The major averages fell in September and squeezed out a nominal gain for Q3. September was only the third monthly decline for the S&P 500 (SPX) in 2014. The bigger concern from where we sit is something virtually no-one is talking about- What will happen when QE 3 Ends? Remember the S&P 500 (SPX) soared when QE has been in effect and fell -17% when QE 1 ended and fell -22% when QE 2 ended. It will be very interesting to see how the market reacts when QE 3 officially ends later this month. Since September 15, a slew of leading stocks, and the major averages, have been acting somewhat sloppy (erratic price swings). The small cap Russell 2000 (RUT) remains the weakest index and continues to woefully under-perform its peers which remains a concern. The last time all this happened was in March/April and that preceded the deepest pullback of the year (-6% decline in the S&P 500). So far this pullback is -4.61% under two weeks which is just about the normal depth of all the pullbacks this year (see chart below). It is encouraging to see the bulls show up on Thursday and send stocks higher in the latter half of the week.
Monday-Wed’s Action: Stocks End Month & Quarter On A Weak Note
Stocks opened sharply lower on Monday after protests broke out in Hong Kong. It was encouraging see buyers step up and send stocks higher by the close, helping the major averages close near their respective highs for the day. Economic data failed to impress. Pending home sales slid 1% in August and a separate report showed personal income in the U.S. rose 0.3%, matching estimates. Shares of Facebook (FB) rallied after news spread that banks may request access to their clients’ accounts on the social media site to determine whether or not the person has a stable friend network to determine their credit risk.
Stocks were relatively quiet on Tuesday as the month and quarter came to an end. After all was said and done, stocks barely edged out a small gain in Q3 and fell in September. A slew of commodities were hit hard in the month and quarter as the US dollar soared. Remember commodity prices traditionally are inversely related to the US dollar because a higher dollar makes it more expensive to buy commodities.

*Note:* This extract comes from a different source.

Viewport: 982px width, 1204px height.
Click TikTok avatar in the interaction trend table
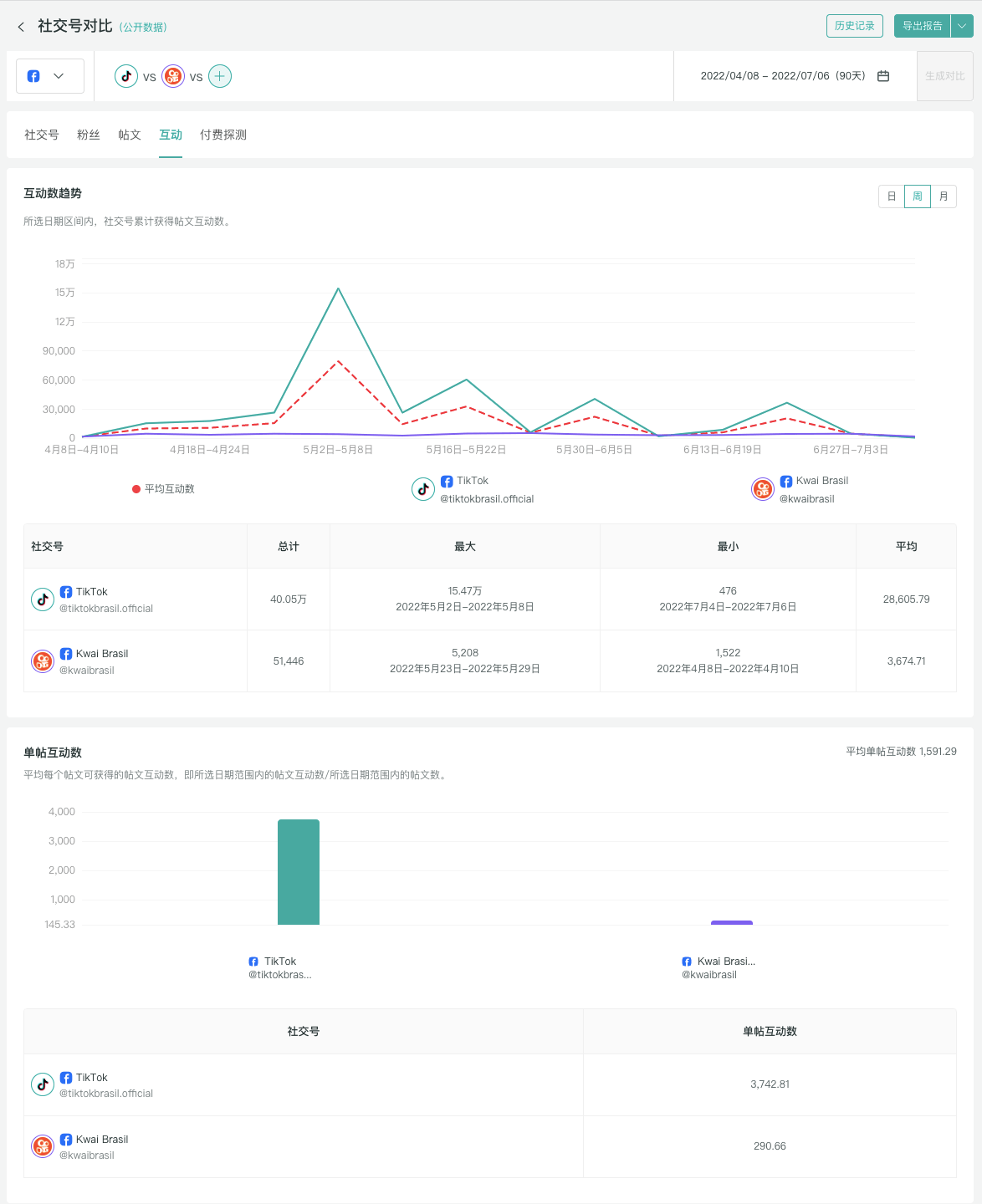point(43,599)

Stocks fell on Wednesday as sellers returned on the first day of the fourth quarter and economic data remained lackluster at best. ADP, the country’s largest private payrolls company, said U.S. employers added 213k new jobs last month, beating estimates for 200k. Manufacturing data in the U.S. also missed estimates. Markit’s PMI mfg index slid to 57.5, missing estimates for 58. The ISM manufacturing index slid to 56.6, missing estimates for a reading of 58. Two biotechs (SRPT & TKMR) that are working on a cure for Ebola rose after the first case of Ebola was diagnosed in the U.S. The CDC confirmed late Tuesday that a man from Liberia had the virus and was being treated in a hospital in Dallas.

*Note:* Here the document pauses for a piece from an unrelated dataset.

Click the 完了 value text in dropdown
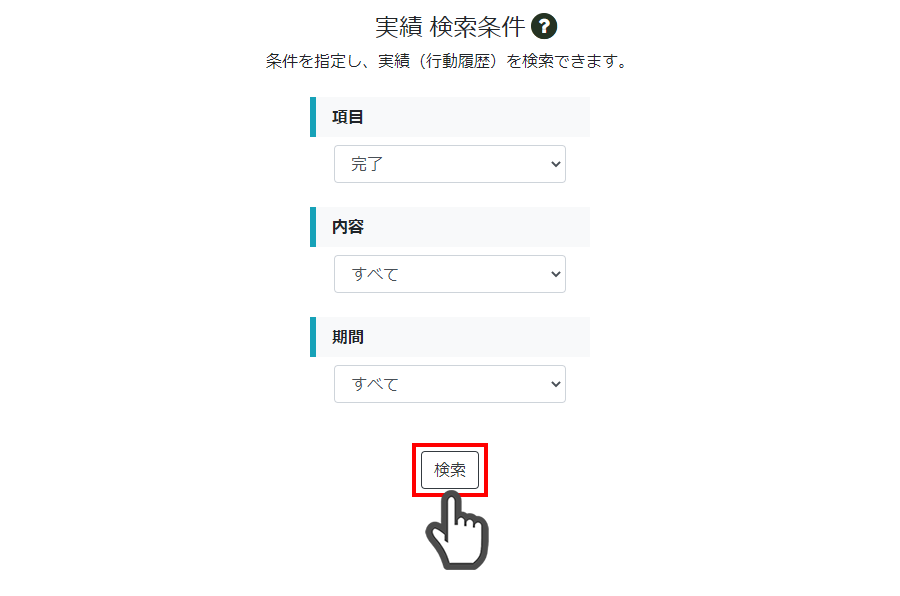900x596 pixels. (367, 164)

Thurs & Fri’s Action: Sellers Getting Exhausted
Stocks opened lower but closed near their highs on Thursday which was a welcomed sign. It signaled that sellers may be exhausted in the short term. On Thursday, the ECB concluded their latest meeting. Mario Draghi (head of the ECB) did not take additional measures which disappointed some investors. Instead he outlined details of his asset-backed securities (ABS) purchase program (their version of QE). The US dollar fell as it pulled back from deeply overbought levels. Overnight, former Japanese Finance Minister Fuji said the Bank of Japan may be forced to intervene directly due to the recent decline in the Yen in the market to prevent it from falling even further. This is one of the strongest comments from a major central bank regarding the recent and very strong 12-week rally in the greenback. Stocks rallied on Friday after the U.S. government said employers added 248k new jobs last month and the unemployment rate slid to 5.9%, both figures easily beating estimates. The unemployment rate slid to the lowest level since mid-2008.
Market Outlook: Market Finally Pulls Back
The two best words to describe this market are “melt up.” Keep in mind that the bull market is aging (turned 5 in March 2014 and the last two major bull markets ended shortly after their 5th anniversary; 1994-March 2000 & Oct 2002-Oct 2007) but until we see signs of sustained distribution (heavy selling) the market deserves the bullish benefit of the doubt. Furthermore, the S&P 500 has not experienced a 10% correction since 2012 which is longer than most historical comparisons and illustrates how strong this bull market is. As always, keep your losses small and never argue with the tape.